::: Input material

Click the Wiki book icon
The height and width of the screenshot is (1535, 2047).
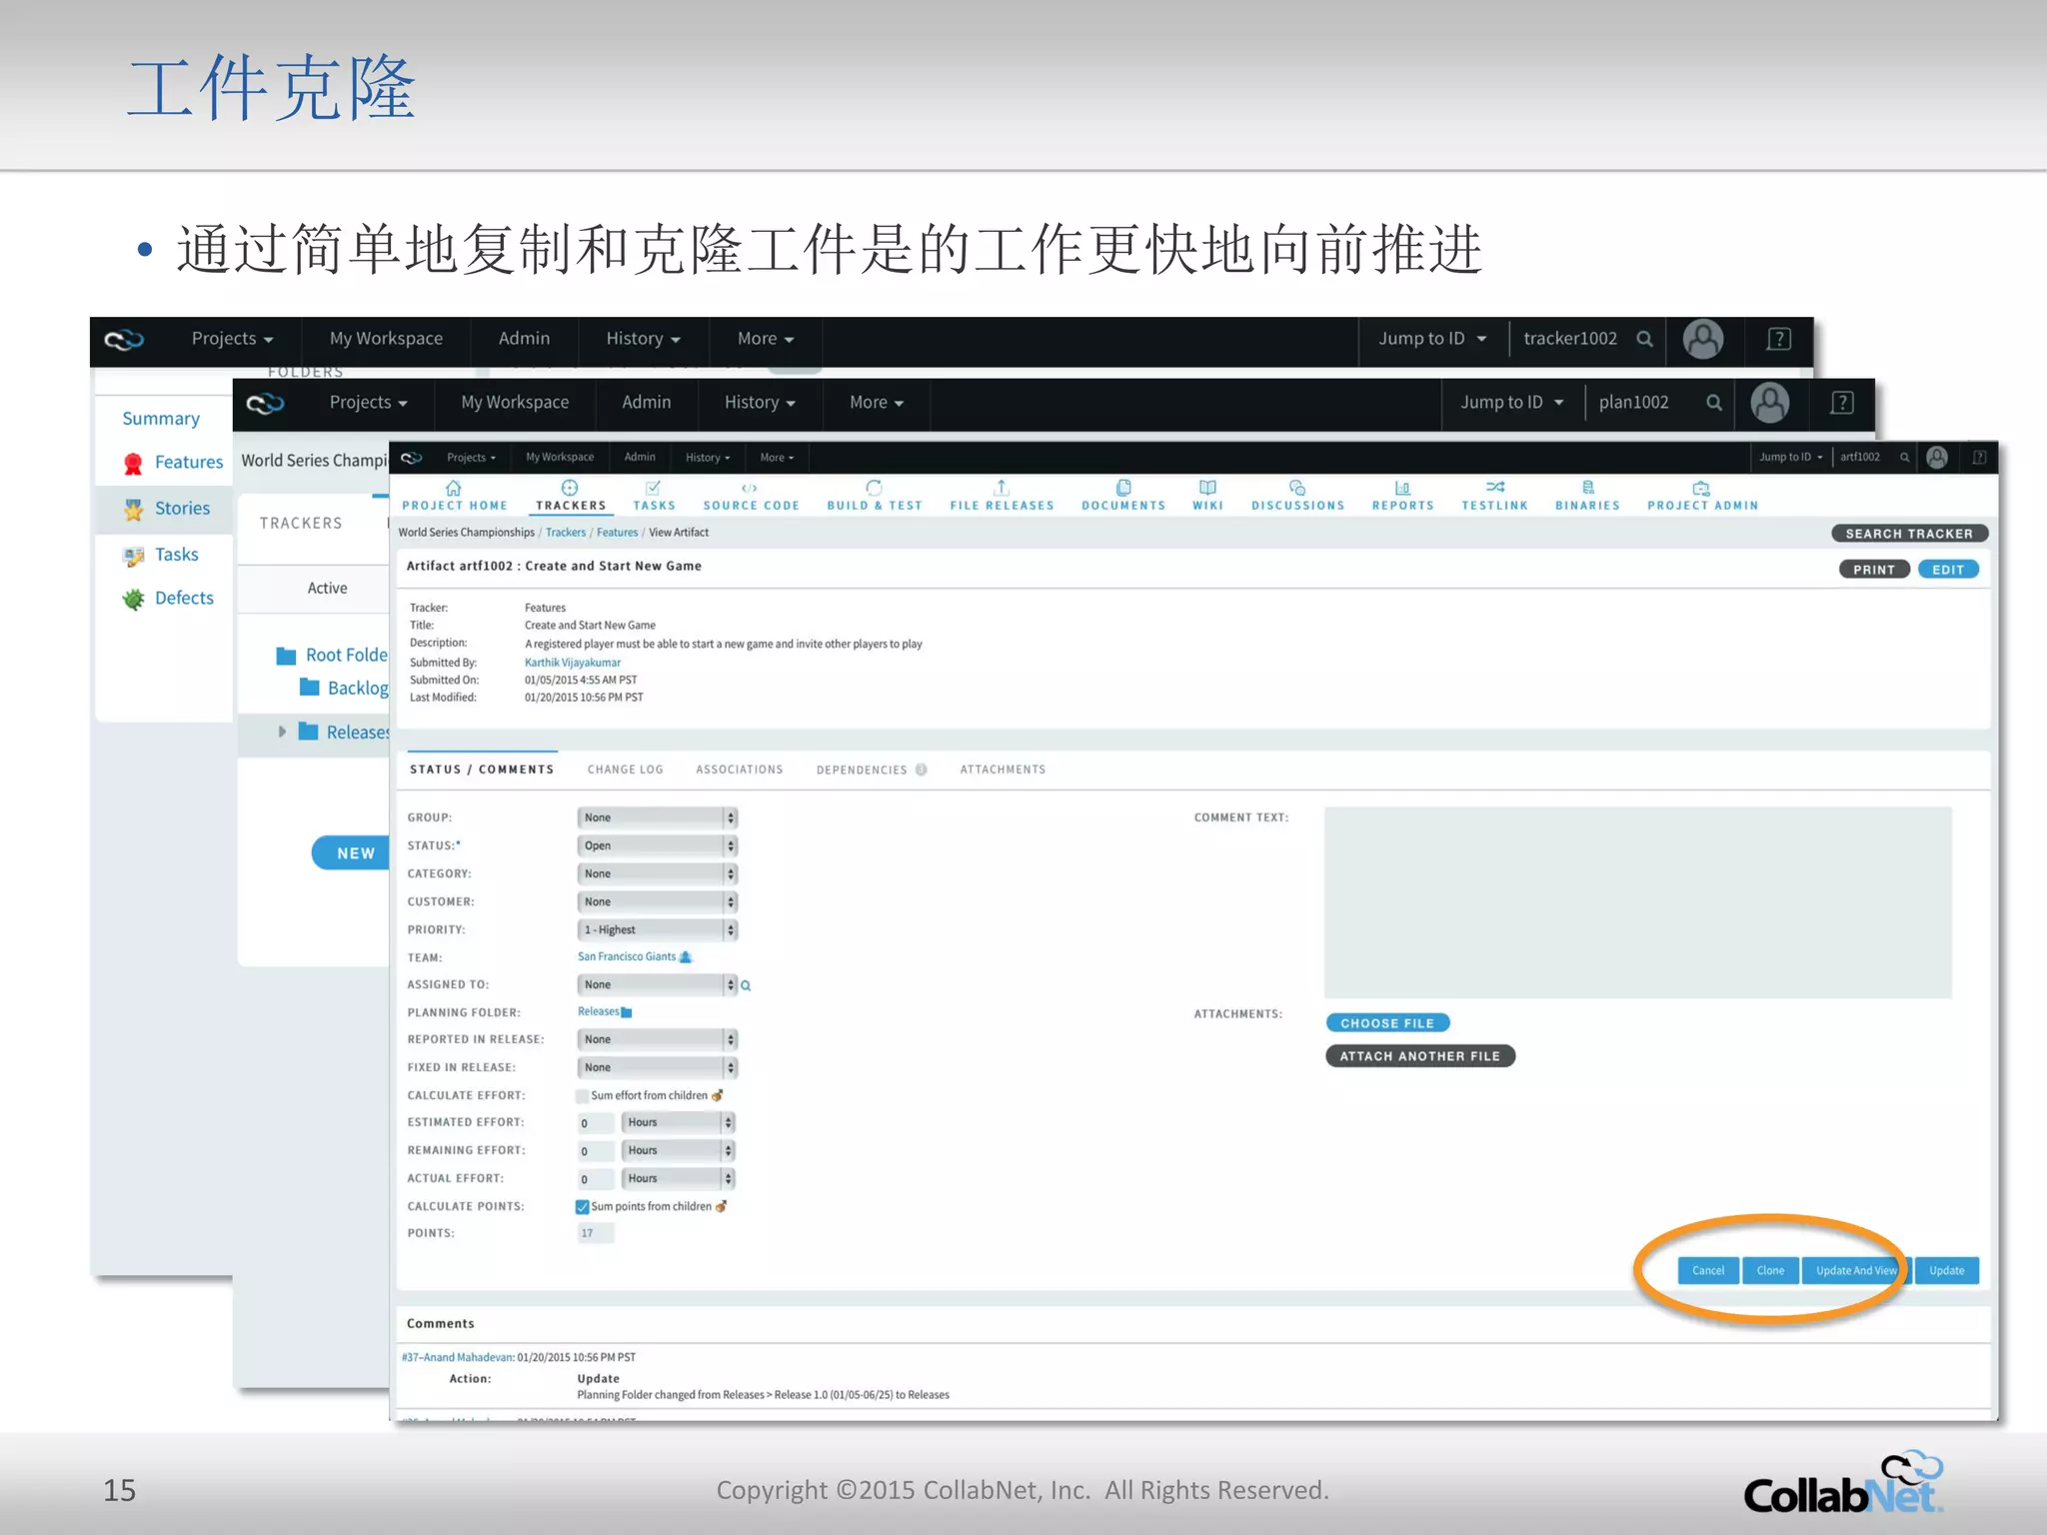(x=1207, y=488)
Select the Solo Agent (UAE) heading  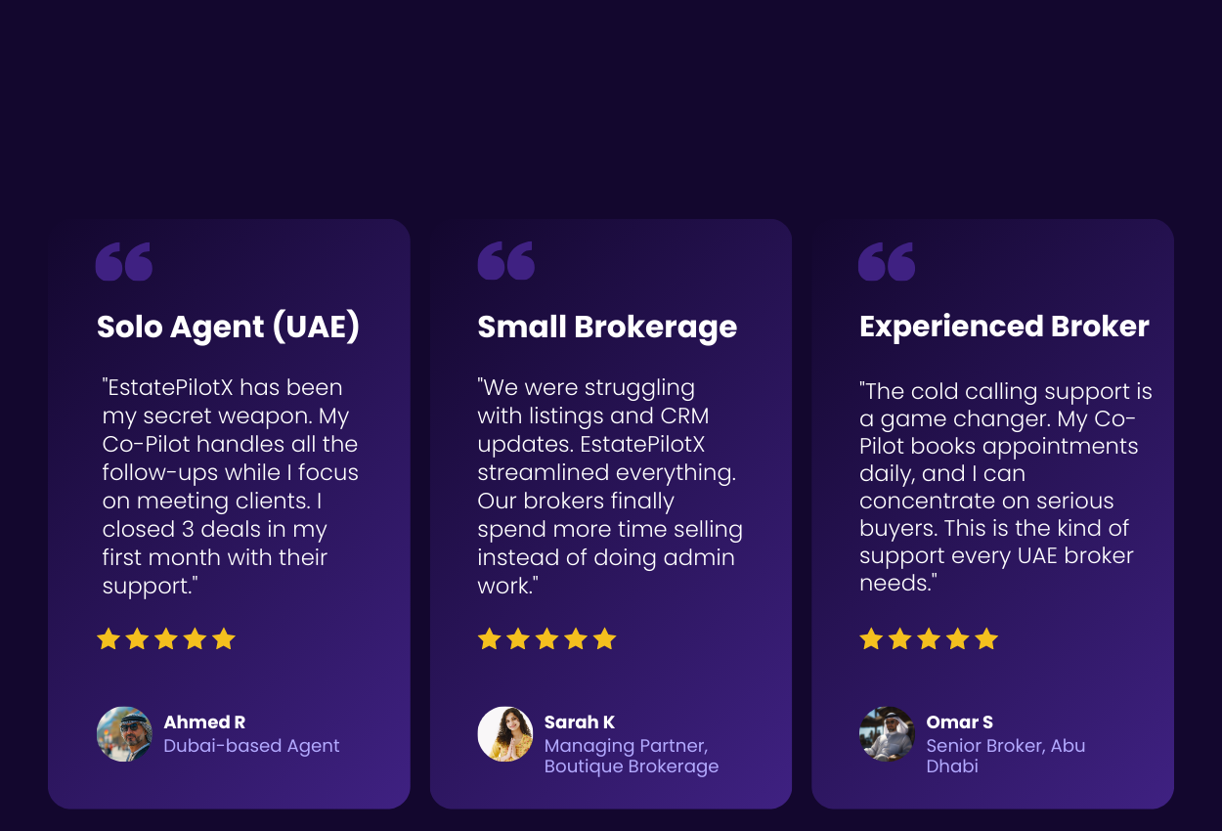tap(229, 327)
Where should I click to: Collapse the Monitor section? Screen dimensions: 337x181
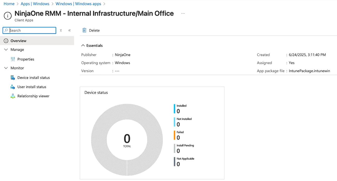pyautogui.click(x=6, y=68)
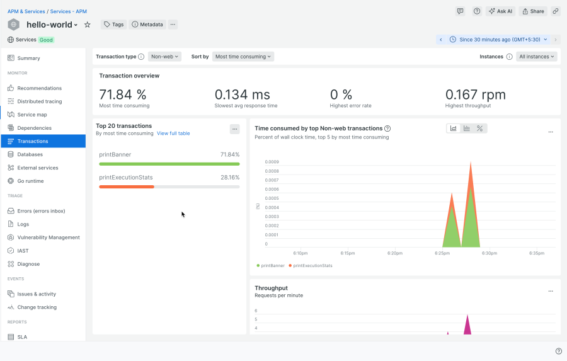Click help icon beside chart title
Image resolution: width=567 pixels, height=361 pixels.
click(387, 129)
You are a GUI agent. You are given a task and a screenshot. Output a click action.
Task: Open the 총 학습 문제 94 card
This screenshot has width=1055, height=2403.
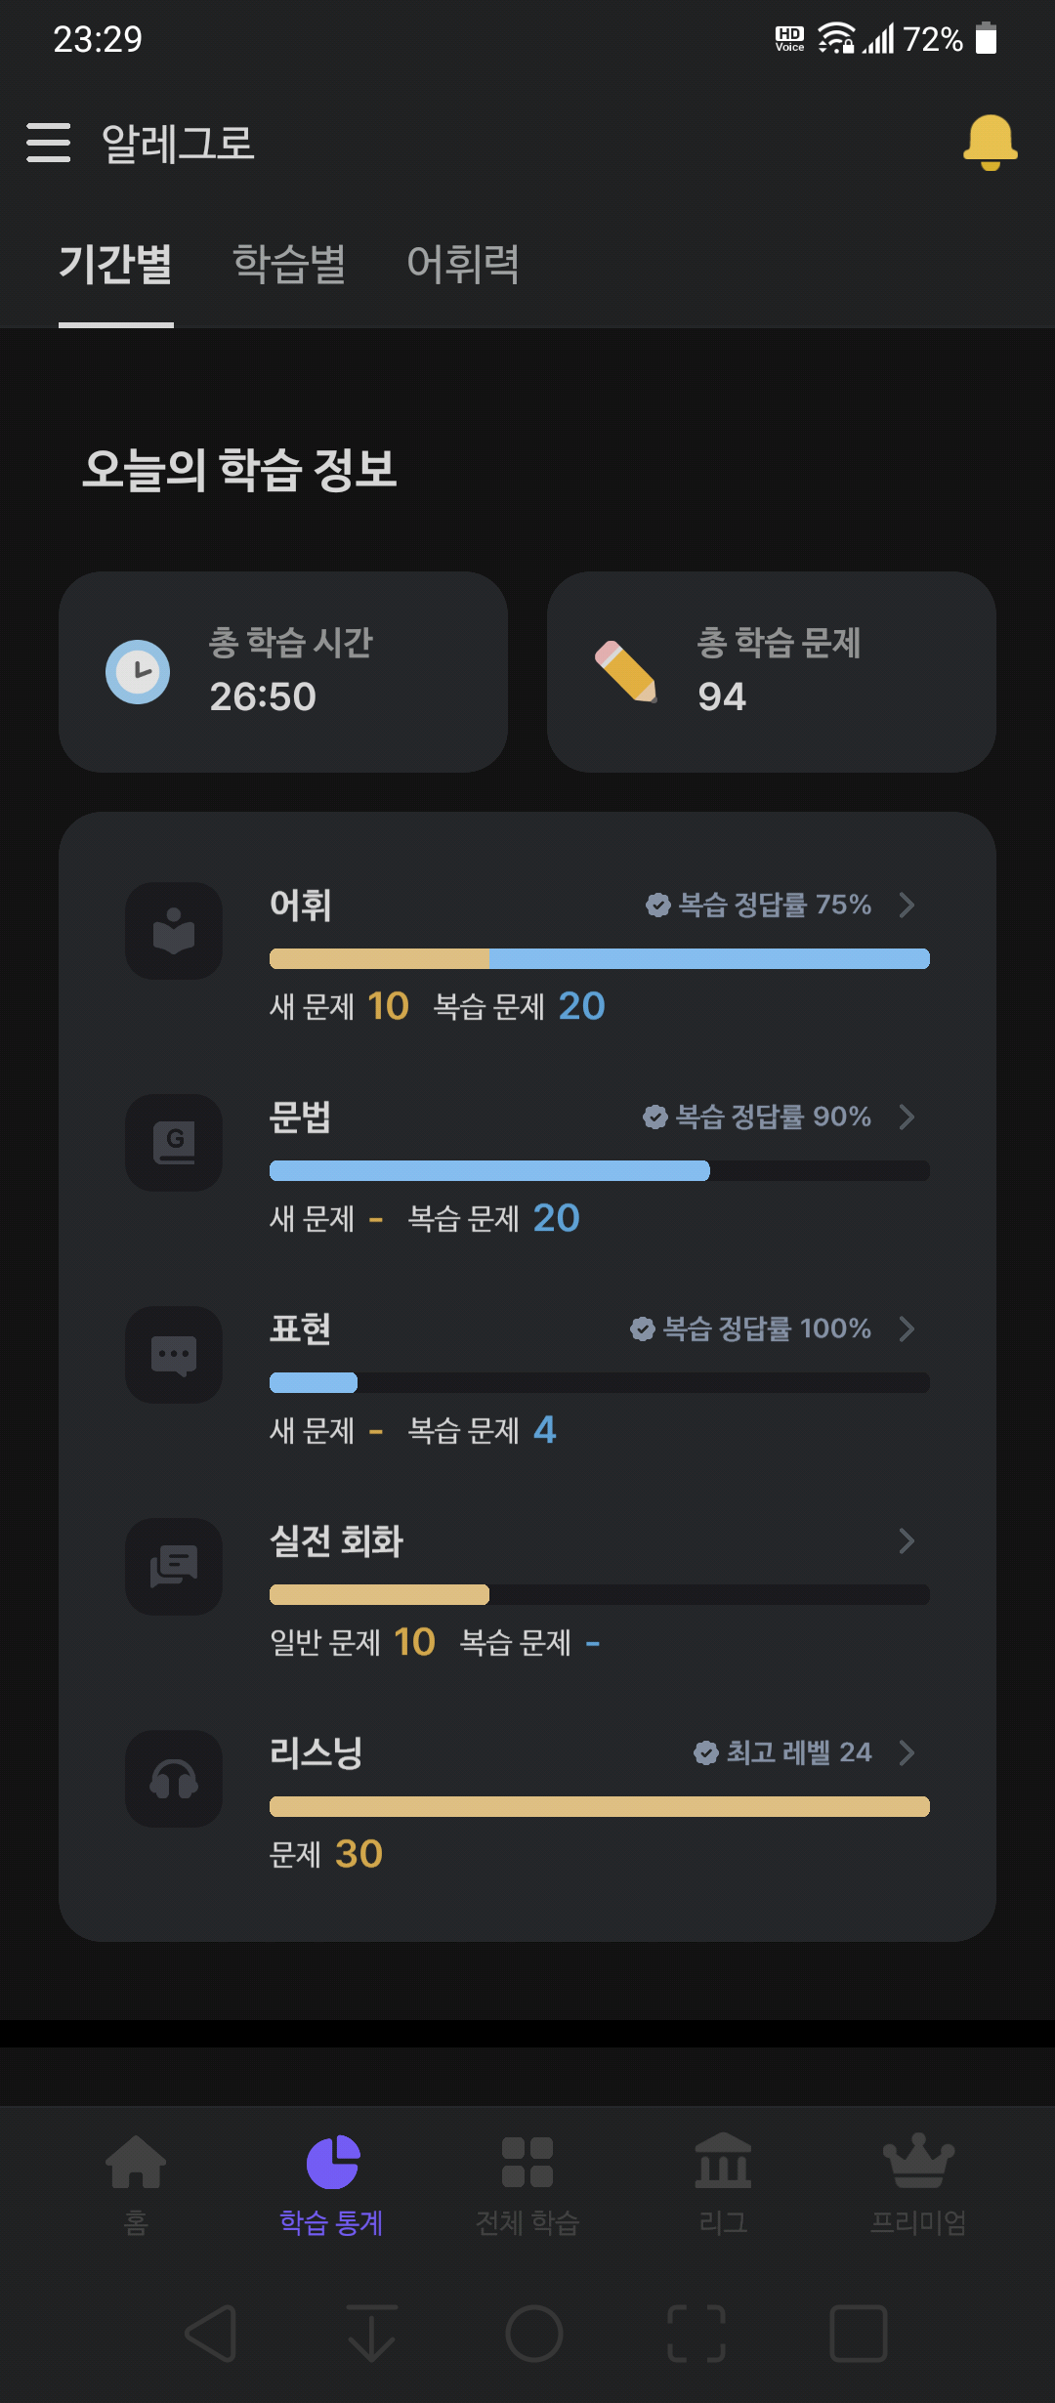772,672
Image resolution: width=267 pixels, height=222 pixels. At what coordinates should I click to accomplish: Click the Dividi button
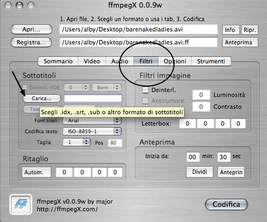click(x=199, y=172)
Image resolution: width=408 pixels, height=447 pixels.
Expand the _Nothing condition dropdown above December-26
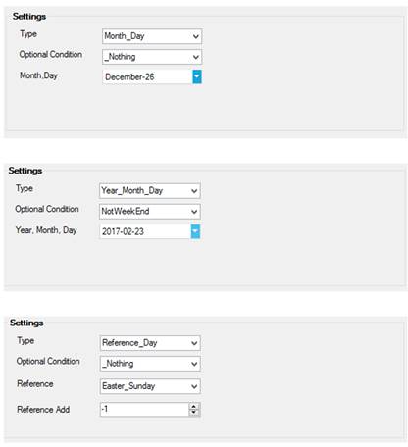click(152, 57)
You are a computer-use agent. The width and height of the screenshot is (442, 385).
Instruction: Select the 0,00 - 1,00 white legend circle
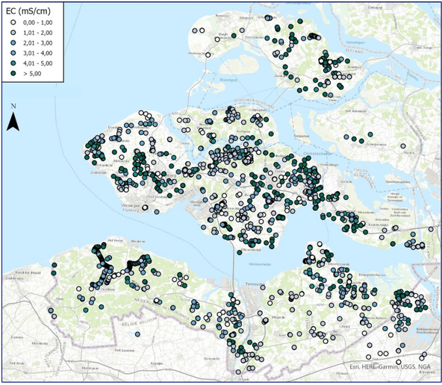tap(13, 22)
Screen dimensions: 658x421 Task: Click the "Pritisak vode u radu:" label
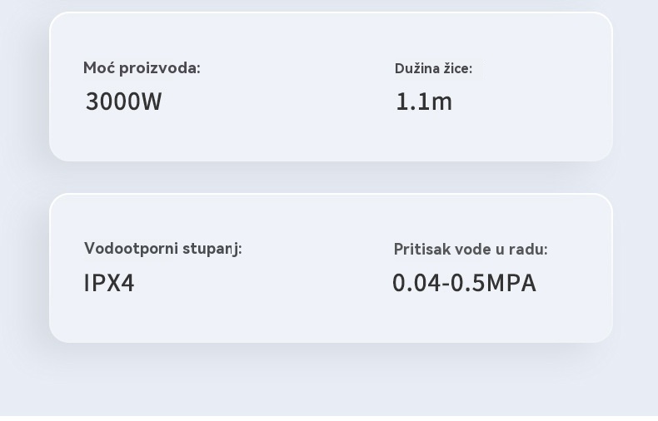click(471, 249)
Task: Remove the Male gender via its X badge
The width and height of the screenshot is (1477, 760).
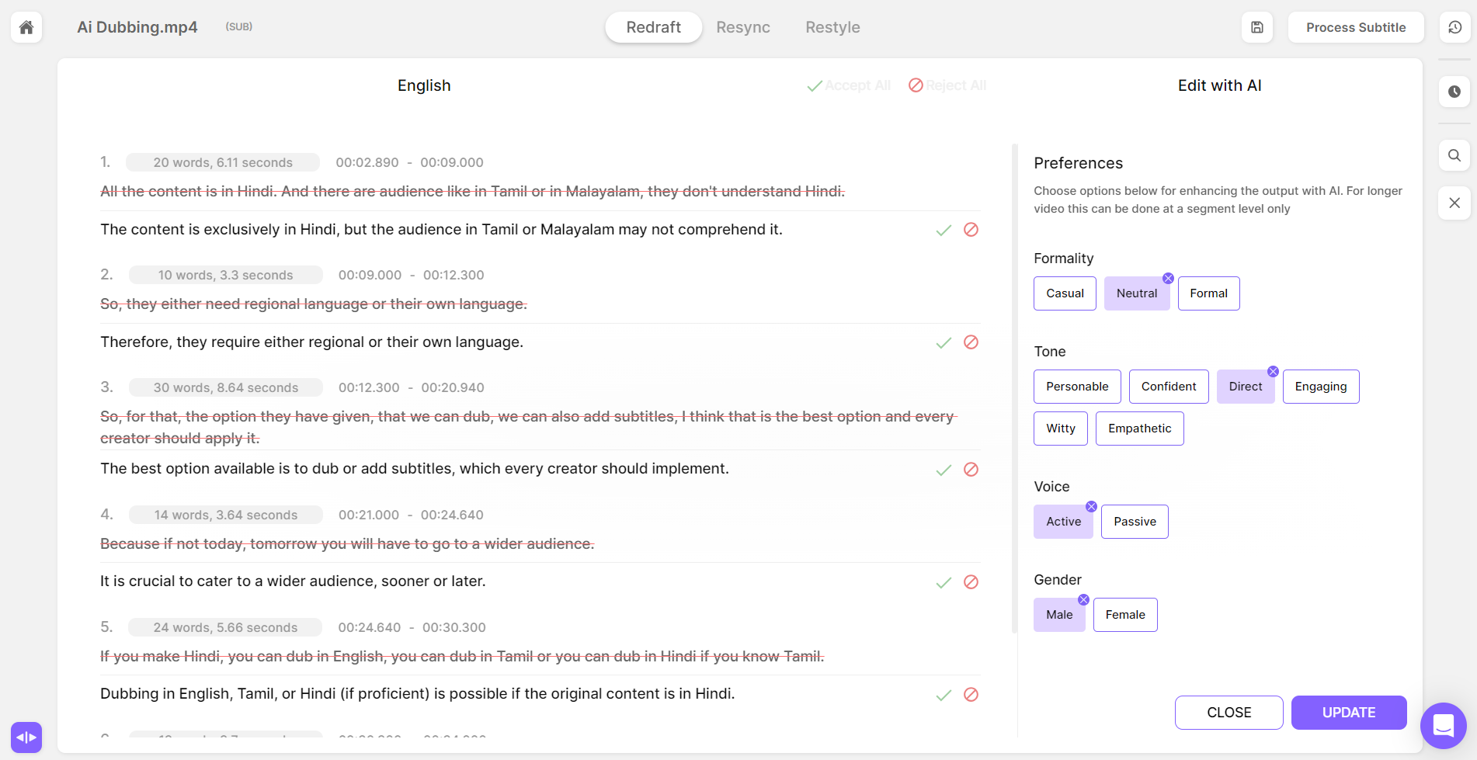Action: click(1084, 599)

::::::

## What is being asked
Find each line in the entries above that contains the word "screenshot", and copy those lines out.

## Right answer
The height and width of the screenshot is (1535, 2047).
You are a GUI agent. You are given a task and a screenshot. Output a click action.
This screenshot has width=1055, height=2403.
You are a computer-use agent. The width and height of the screenshot is (442, 385).
The width and height of the screenshot is (1477, 760).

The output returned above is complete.